Benoît TurpinAuteur de jeux de société
L'auteur va ensuite tester son jeu dans des salons, des ludothèques ou avec des amis. "Le jeu doit être à la fois original et accessible à un grand nombre de joueurs" poursuit-il.
Pour gagner du temps dans le processus créatif, Benoît Turpin n'hésite pas à s'allier avec d'autres concepteurs. C'est le cas avec Florian Sirieix. Originaire de Montpellier, cet ancien instituteur compte 22 jeux édités dont les célèbres "Imaginarium", "Oh Capitaine !" ou "After Us".
On teste dans le temps. L'objectif d'un jeu est de provoquer des émotions. Sinon, le prototype part directement à la poubelle.
Florian SirieixAuteur de jeux de société
Une fois le prototype finalisé, le créateur part à la conquête d'un éditeur. Des rencontres et des concours sont organisés aux quatre coins du pays comme au Festival Alchimie du jeu de Toulouse. Mais cela relève du parcours du combattant.
"La concurrence est forte entre auteurs. Nous sommes 500 en France pour 200 sorties par an.
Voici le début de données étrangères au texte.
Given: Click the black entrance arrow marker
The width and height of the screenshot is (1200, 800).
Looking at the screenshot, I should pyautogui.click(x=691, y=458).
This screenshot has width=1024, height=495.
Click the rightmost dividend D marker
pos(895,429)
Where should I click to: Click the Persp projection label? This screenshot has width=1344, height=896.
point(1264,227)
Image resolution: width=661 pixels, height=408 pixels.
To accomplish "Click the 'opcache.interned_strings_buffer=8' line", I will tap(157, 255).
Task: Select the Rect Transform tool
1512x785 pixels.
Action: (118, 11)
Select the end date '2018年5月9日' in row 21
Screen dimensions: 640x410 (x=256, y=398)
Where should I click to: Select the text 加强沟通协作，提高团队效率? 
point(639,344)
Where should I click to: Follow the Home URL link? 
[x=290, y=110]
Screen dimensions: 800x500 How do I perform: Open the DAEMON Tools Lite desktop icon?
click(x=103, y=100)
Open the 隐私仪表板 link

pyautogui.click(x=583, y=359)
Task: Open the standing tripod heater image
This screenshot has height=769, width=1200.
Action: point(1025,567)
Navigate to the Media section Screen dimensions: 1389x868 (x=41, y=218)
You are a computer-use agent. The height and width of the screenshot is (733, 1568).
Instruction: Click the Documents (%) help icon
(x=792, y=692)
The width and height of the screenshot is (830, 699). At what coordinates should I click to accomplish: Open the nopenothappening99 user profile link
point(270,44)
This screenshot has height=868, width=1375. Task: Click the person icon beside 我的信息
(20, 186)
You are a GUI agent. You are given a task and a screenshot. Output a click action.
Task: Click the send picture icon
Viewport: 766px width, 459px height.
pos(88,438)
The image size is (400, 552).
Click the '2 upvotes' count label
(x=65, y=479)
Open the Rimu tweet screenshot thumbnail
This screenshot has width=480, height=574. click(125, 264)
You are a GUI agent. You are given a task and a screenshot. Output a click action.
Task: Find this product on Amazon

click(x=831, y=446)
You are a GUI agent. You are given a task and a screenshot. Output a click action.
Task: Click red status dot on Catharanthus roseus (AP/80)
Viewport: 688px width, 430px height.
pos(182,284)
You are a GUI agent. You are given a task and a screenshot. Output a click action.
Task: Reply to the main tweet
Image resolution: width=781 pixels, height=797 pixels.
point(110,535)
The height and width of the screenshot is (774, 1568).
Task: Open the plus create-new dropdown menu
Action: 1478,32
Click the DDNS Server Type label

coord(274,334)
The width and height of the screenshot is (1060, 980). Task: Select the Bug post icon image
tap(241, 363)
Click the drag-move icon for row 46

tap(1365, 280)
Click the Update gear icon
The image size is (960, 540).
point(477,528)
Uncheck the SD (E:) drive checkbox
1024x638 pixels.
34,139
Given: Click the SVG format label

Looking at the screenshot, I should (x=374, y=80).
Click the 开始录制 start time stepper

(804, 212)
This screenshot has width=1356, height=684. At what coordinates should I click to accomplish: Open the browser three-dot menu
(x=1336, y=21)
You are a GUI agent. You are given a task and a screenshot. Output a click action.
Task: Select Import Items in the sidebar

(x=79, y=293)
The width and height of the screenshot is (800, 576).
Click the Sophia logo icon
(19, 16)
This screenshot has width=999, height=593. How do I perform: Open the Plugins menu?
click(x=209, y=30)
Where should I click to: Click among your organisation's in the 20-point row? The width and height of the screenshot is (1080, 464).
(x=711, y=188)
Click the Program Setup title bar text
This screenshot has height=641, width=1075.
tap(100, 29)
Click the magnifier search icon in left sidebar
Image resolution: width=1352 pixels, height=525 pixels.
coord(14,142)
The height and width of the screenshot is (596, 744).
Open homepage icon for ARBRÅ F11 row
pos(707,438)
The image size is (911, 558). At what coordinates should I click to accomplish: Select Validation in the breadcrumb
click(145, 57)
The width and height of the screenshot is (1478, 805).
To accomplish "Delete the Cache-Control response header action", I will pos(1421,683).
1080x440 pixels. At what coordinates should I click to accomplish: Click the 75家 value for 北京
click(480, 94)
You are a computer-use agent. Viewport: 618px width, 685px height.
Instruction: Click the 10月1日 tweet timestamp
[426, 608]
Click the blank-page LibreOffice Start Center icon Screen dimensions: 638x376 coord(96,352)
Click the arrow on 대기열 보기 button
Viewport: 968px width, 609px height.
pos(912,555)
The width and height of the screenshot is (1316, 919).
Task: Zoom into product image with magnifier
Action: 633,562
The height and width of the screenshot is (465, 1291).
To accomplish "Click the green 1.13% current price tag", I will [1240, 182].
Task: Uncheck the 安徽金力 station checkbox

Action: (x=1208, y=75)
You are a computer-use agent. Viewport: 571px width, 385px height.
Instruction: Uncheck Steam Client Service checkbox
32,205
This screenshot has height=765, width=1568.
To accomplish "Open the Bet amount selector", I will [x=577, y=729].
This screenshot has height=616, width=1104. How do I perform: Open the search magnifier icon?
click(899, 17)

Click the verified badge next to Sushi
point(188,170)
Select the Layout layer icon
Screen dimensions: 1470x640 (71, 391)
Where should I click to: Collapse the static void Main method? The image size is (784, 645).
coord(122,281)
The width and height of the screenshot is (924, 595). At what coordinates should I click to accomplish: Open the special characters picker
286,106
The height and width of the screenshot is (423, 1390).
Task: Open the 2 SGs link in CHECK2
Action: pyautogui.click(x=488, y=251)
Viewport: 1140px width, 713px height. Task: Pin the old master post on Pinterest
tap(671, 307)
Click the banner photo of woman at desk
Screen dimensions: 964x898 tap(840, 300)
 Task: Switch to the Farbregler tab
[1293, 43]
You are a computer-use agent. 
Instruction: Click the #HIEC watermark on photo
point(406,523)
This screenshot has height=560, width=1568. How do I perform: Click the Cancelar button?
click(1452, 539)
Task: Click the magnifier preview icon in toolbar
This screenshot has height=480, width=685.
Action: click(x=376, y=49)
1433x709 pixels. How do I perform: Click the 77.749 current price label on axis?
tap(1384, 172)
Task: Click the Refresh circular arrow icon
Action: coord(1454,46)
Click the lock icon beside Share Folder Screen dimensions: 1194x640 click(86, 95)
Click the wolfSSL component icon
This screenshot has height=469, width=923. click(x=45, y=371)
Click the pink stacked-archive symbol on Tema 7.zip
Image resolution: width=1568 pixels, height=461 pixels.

Cependant, il n'y a aucun heurt entre nous" assure Benoît Turpin.
Vendre des milliers de boîtes pour espérer un smic
Les Français adorent les jeux de société. 91% d'entre eux déclarent y jouer selon une étude d'OpinionWay en août 2021. 52% y jouent au moins une fois par mois et un quart au moins une fois par semaine. Chaque année, 30 millions de boîtes sont vendues. Et le phénomène a doublé depuis les confinements du Covid-19.
Une manne qui profite peu aux auteurs.
Sur un jeu de société vendu à 25 euros, l'auteur va gagner 50 centimes par boîte.
Benoît Turpin
Ce montant peut monter jusqu'à 1 euro pour les jeux qui dépassent les 45 euros.
Le reste du prix d'achat se répartit entre le vendeur, l'éditeur et le distributeur. Une réalité économique qui complique la vie des concepteurs.
"Très peu vivent pleinement de leur métier. Seulement une cinquantaine en France et 5/6 en Occitanie" déplore Benoit Turpin qui vient de prendre la présidence de la SAJ (Société des Auteurs de Jeux).
Des négociations avec les éditeurs sont en cours pour essayer de professionnaliser le secteur. "Etre auteur, c'est un travail à temps plein" précise le Toulousain, ancien professeur d'Anglais.
J'ai pu stopper mon travail de professeur des écoles après 10 ans de conception
Florian Sirieix
Si tout va bien, le succès peut être au rendez-vous. "Welcome to" et ses extensions se sont vendus à 650 000 exemplaires dans le monde. "La Planche des pirates" conçue par les 2 auteurs vient de dépasser la barre des 100 000.
En général, "un jeu de société vendu à moins de 3000 exemplaires est un échec" expliquent les 2 concepteurs. "A 5000 exemplaires, on rentre dans les coûts de production. Au-dessus, on commence à dégager des revenus. Et à 100 000, on se dégage un smic. A plus de 300 000, c'est un succès".
Mais le jeu peut vite lasser les joueurs. Alors, "il faut se mettre immédiatement à trouver une nouvelle idée qui trouve son public" complète le duo. "Car il faut attendre au moins 2 ans pour commencer à toucher le premier euro... si tout va bien".